*TASK STATEMENT:*
From the line containing "You are a computer-use agent. This" to the line containing "Viewport: 644px width, 321px height." in the records below, set down every line exactly as it stands, both ends included, and skip the pictures.

━━━━━━━━

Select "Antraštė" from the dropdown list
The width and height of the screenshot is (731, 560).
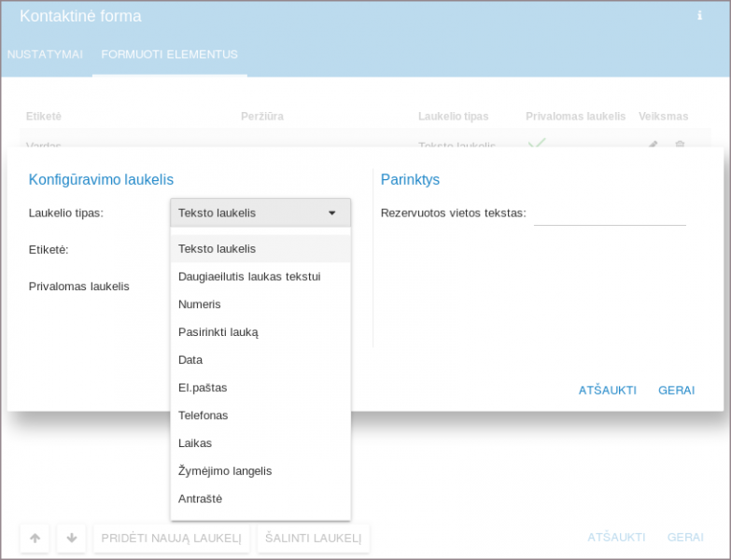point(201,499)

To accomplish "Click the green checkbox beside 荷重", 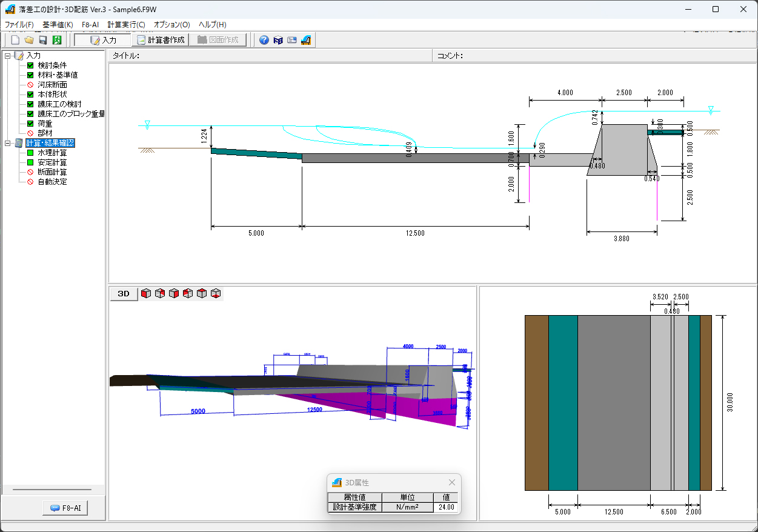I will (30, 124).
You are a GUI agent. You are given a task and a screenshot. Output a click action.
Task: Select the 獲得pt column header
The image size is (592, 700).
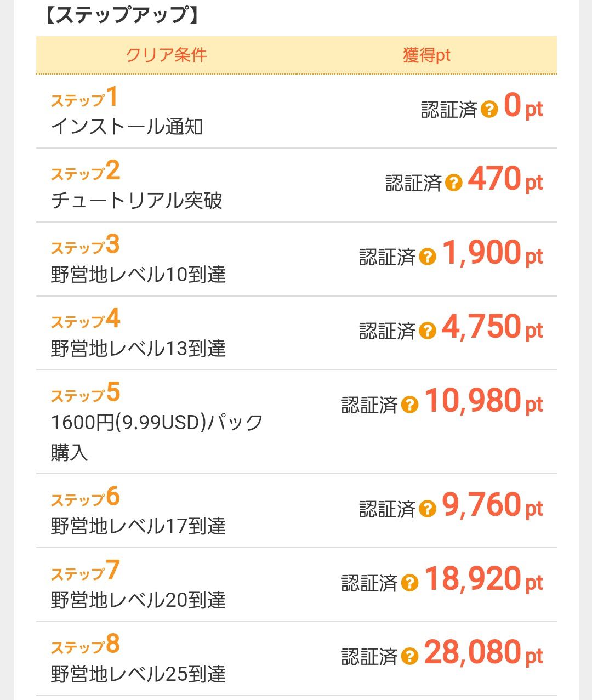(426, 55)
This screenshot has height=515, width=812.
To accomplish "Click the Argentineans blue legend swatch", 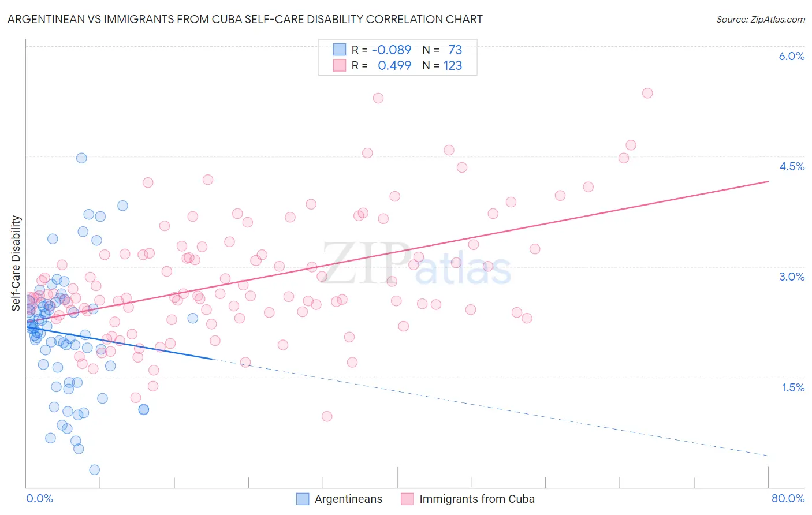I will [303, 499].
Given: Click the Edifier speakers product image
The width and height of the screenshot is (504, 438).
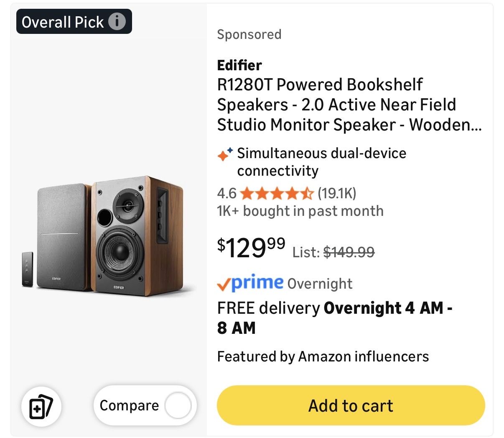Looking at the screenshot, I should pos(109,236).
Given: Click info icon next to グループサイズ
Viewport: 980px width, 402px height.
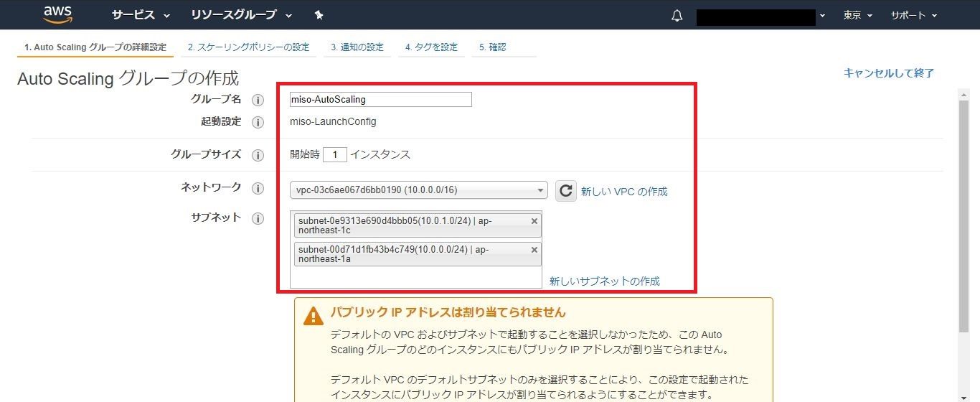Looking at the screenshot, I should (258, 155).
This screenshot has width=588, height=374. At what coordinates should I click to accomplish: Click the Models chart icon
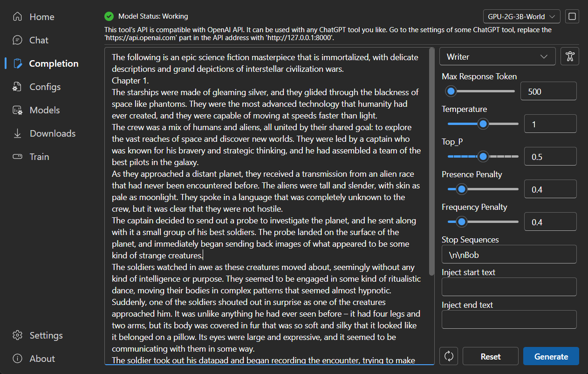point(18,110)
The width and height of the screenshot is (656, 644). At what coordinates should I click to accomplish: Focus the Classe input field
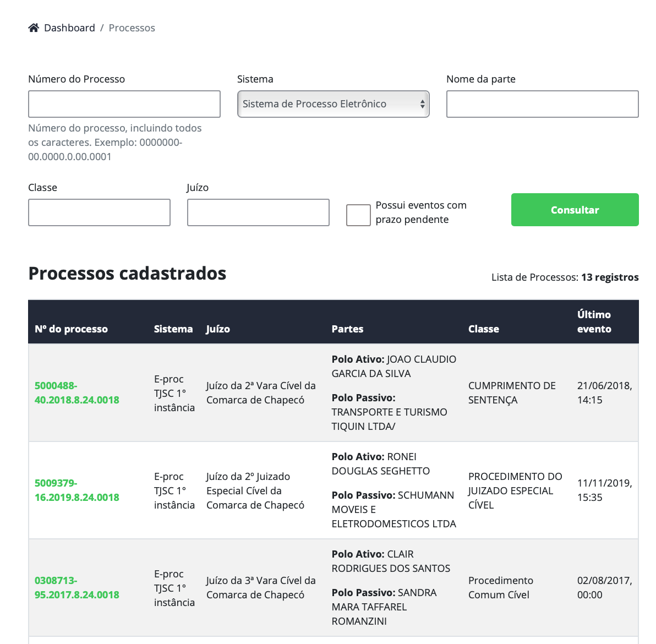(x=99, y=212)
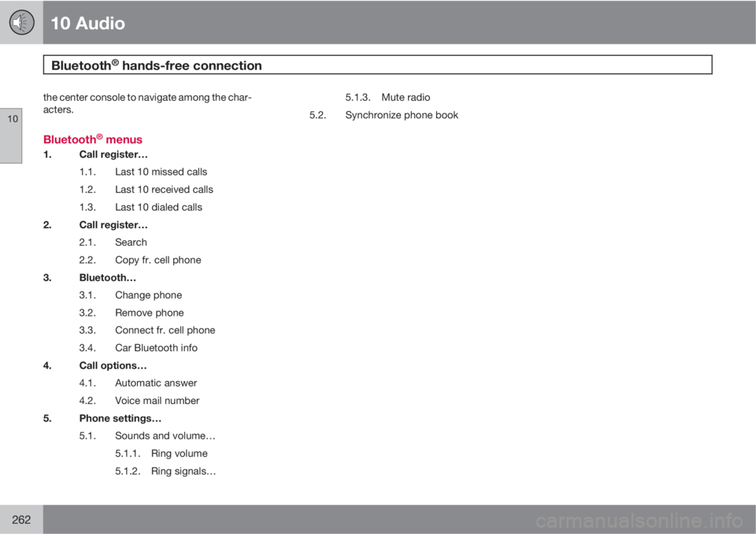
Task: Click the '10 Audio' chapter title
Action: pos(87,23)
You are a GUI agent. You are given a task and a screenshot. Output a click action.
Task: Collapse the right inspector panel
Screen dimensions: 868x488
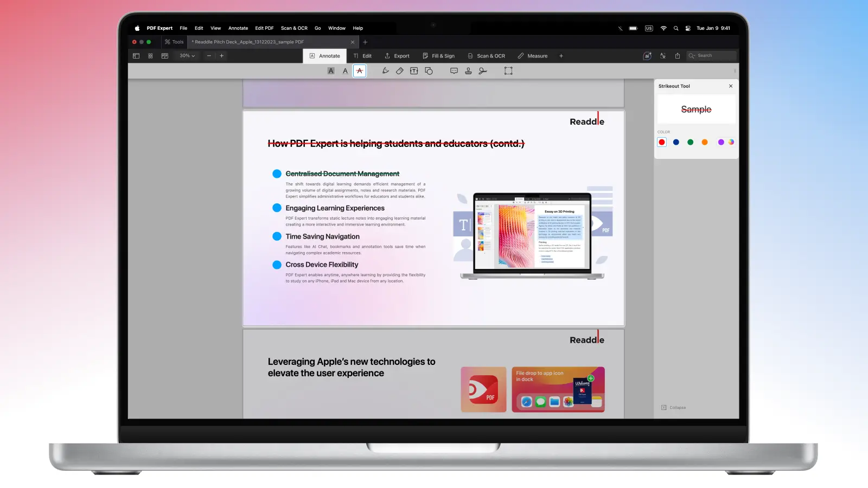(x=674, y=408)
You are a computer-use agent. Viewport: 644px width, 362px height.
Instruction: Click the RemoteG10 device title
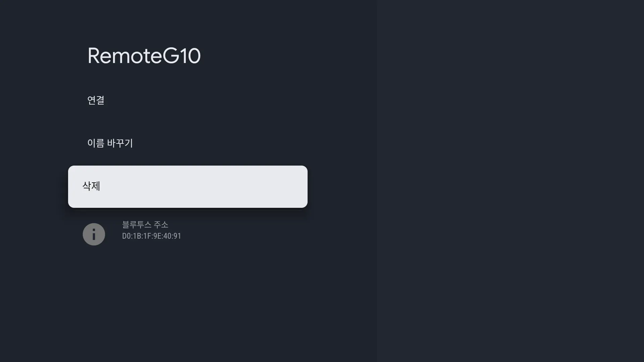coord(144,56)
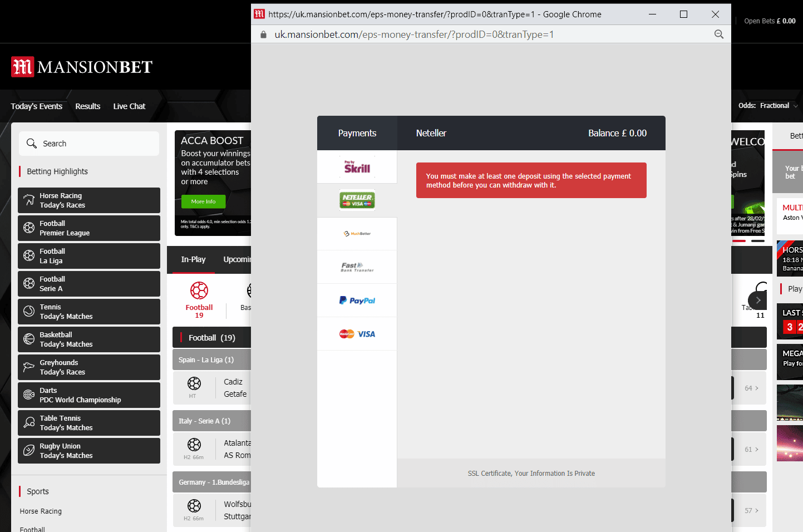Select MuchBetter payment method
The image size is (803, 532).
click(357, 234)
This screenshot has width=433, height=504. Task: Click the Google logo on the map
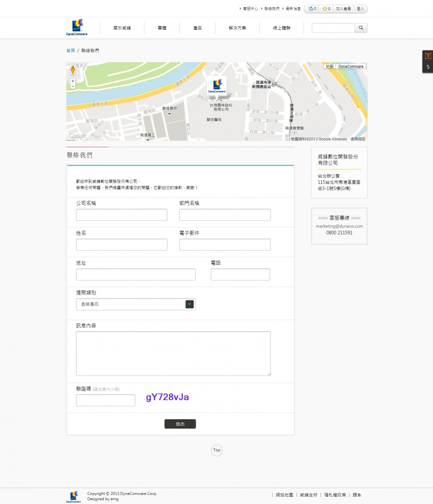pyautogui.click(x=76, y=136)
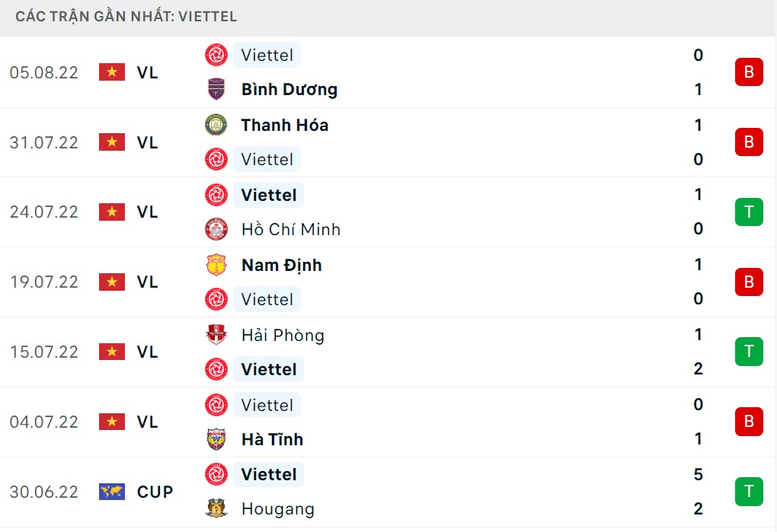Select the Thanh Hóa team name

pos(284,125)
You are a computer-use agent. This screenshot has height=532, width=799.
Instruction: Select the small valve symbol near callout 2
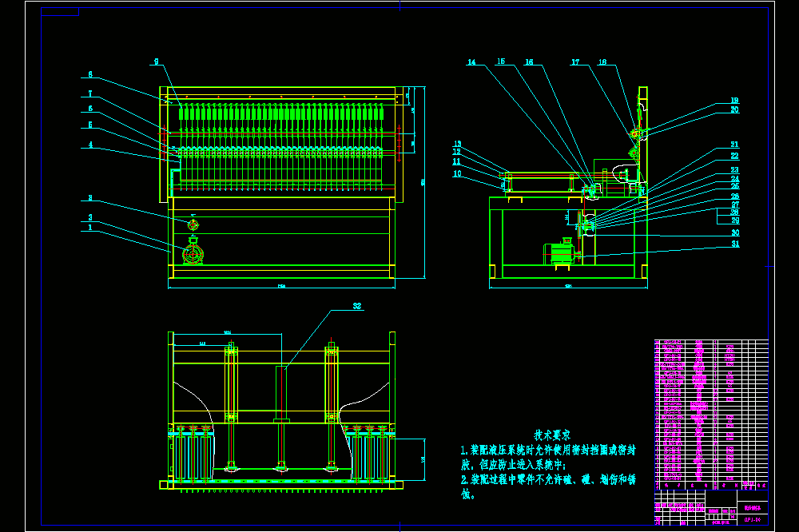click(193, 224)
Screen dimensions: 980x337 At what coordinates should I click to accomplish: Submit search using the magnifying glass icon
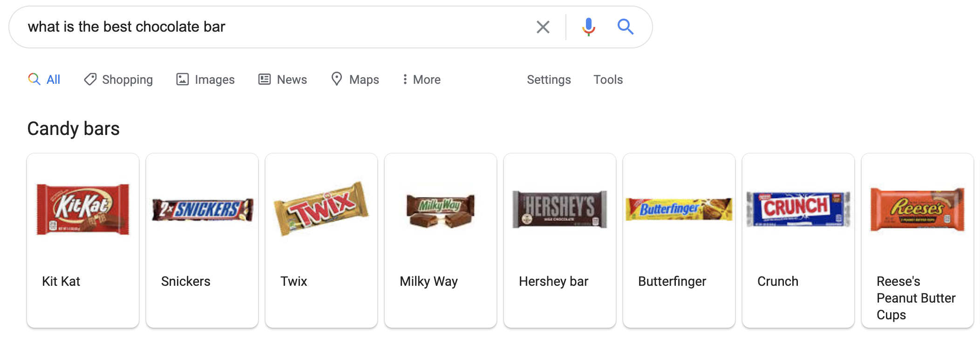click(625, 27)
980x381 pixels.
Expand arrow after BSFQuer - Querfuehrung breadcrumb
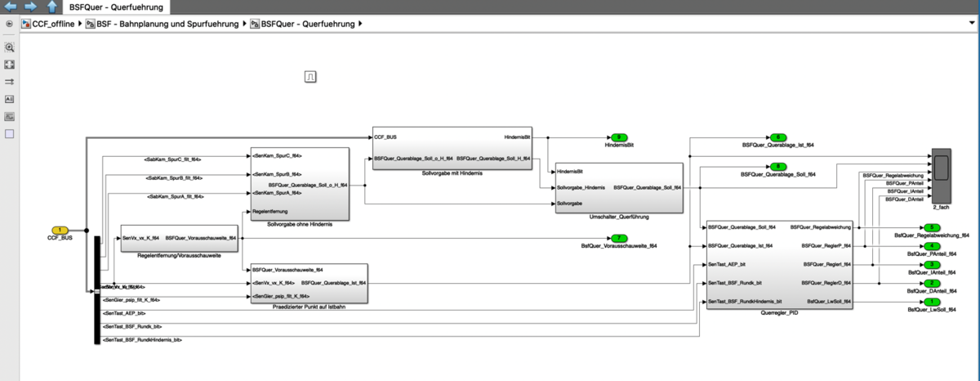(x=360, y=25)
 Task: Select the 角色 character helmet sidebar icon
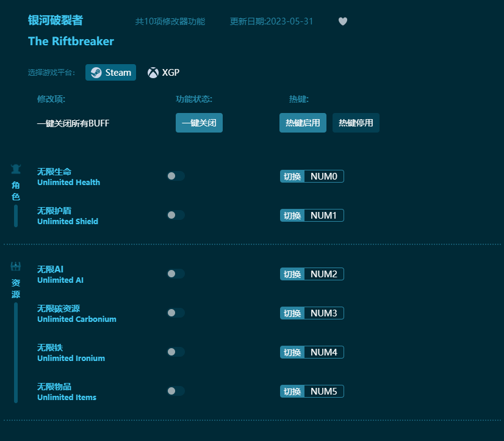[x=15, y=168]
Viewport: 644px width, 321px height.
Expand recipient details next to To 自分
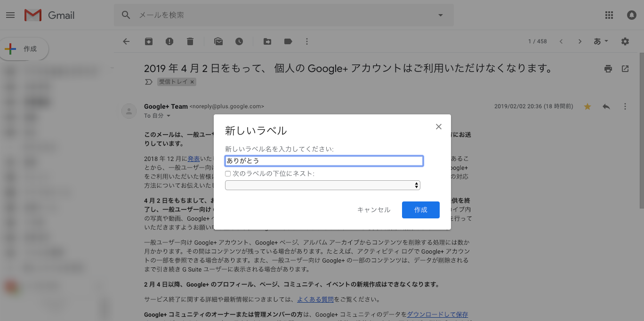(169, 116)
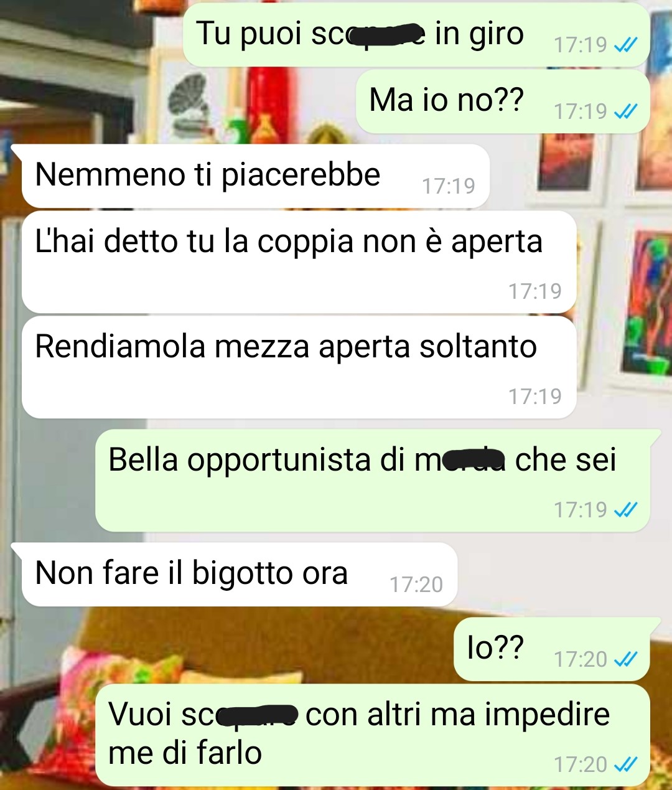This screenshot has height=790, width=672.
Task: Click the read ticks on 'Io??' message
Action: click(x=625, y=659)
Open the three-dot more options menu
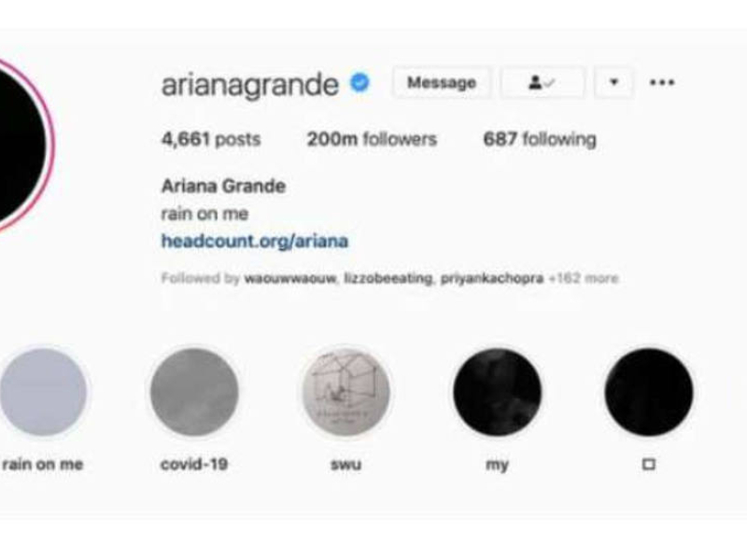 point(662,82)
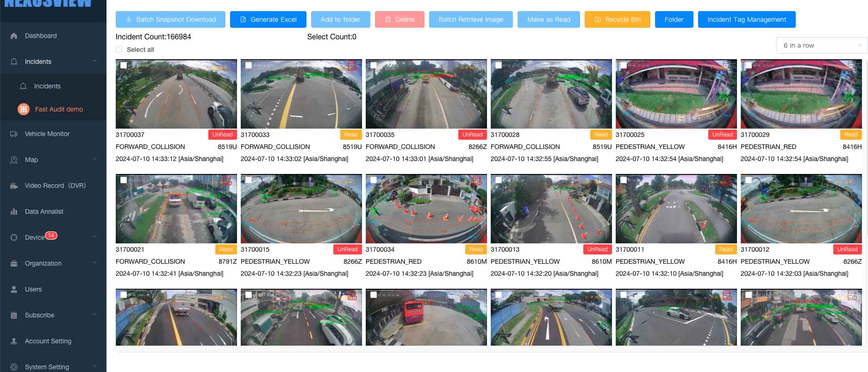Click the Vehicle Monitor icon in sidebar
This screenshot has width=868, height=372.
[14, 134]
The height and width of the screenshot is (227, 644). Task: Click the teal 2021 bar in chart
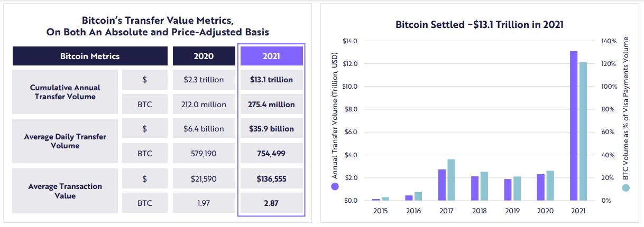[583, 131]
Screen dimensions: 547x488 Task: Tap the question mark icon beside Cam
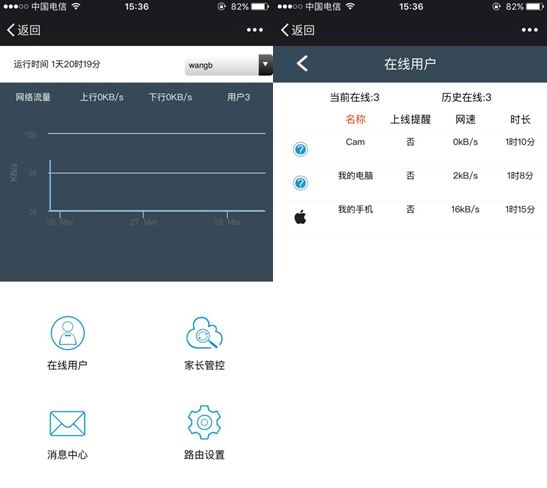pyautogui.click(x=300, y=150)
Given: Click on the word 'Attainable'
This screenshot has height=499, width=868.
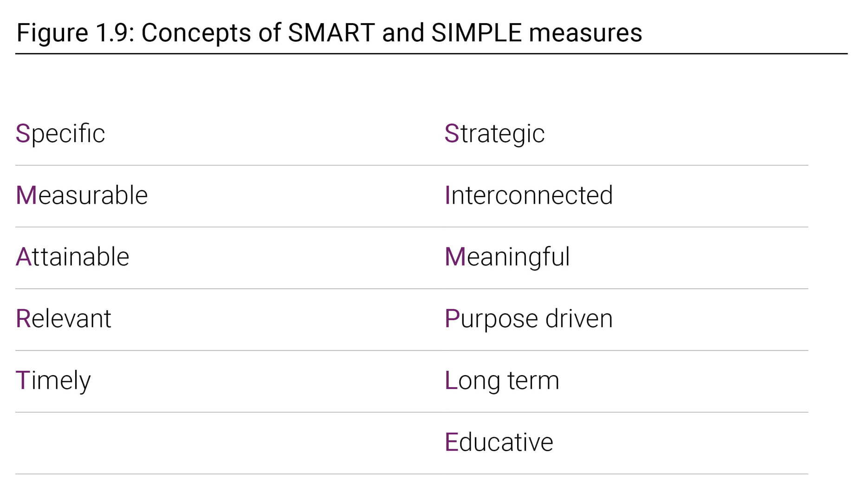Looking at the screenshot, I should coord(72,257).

━━━━━━━━

*RESPONSE FOR THIS EXERCISE:*
You are a computer-use agent. This screenshot has height=532, width=799.
Instruction: Select the small valve symbol near callout 2
click(193, 224)
Screen dimensions: 980x337 At what coordinates should I click to accomplish: Submit search using the magnifying glass icon
click(625, 27)
980x381 pixels.
Expand arrow after BSFQuer - Querfuehrung breadcrumb
(x=360, y=25)
 Task: Select the 角色 character helmet sidebar icon
[x=15, y=168]
Viewport: 644px width, 321px height.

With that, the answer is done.